Tuesday, November 27, 2007

Cultivating a significant life

In class yesterday, we talked about how seminary life can seem at a distance from front-line ministry, and shielded from its demands. Students can easily miss the cost. We need to be jolted by the reality of “suffering for Jesus.” Aren’t some sufferings inevitably bound up with following Jesus, and expressing his kingdom courage and compassion? Isn’t this what the “sufferings of Christ overflowing into our lives” (2 Cor. 1:5) is all about? On the apostle Paul’s lists of sufferings, most of them could have been avoided by avoiding Christ!

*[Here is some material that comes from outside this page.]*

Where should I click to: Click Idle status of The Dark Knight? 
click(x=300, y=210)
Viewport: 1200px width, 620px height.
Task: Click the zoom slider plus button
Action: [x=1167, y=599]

I read to the class a section from J.H. Jowett’s sermon on the sufferings of Christ. (Jowett was a Congregational preacher at the beginning of the twentieth century in England). I think it’s worth blogging:
Now the range of our possible sufferings is determined by the largeness and nobility of our aims. It is possible to evade a multitude of sorrows by the cultivation of an insignificant life. Indeed, if it be a man’s ambition to avoid the troubles of life the receipt is perfectly simple: let him shed his ambitions in every direction. Let him cut the wings of every soaring purpose, and let him assiduously cultivate a little life…. Cultivate deafness and you are saved from the horrors of discords. Cultivate blindness, and you are saved from the assault of the ugly. Stupefy a sense and you shut out a world…that is why so many people, and even so many professedly Christian people, get through life so easily, and with a minimum acquaintance with tribulation. It is because they have reduced their souls to a minimum. Tiny souls can dodge through life; bigger souls are blocked on every side.
God calls us to cultivate significant lives and that means sharing the sufferings of Christ, but also hearing his promise of comfort that overflows (2 Cor 1:5). And this challenge is not just for my students!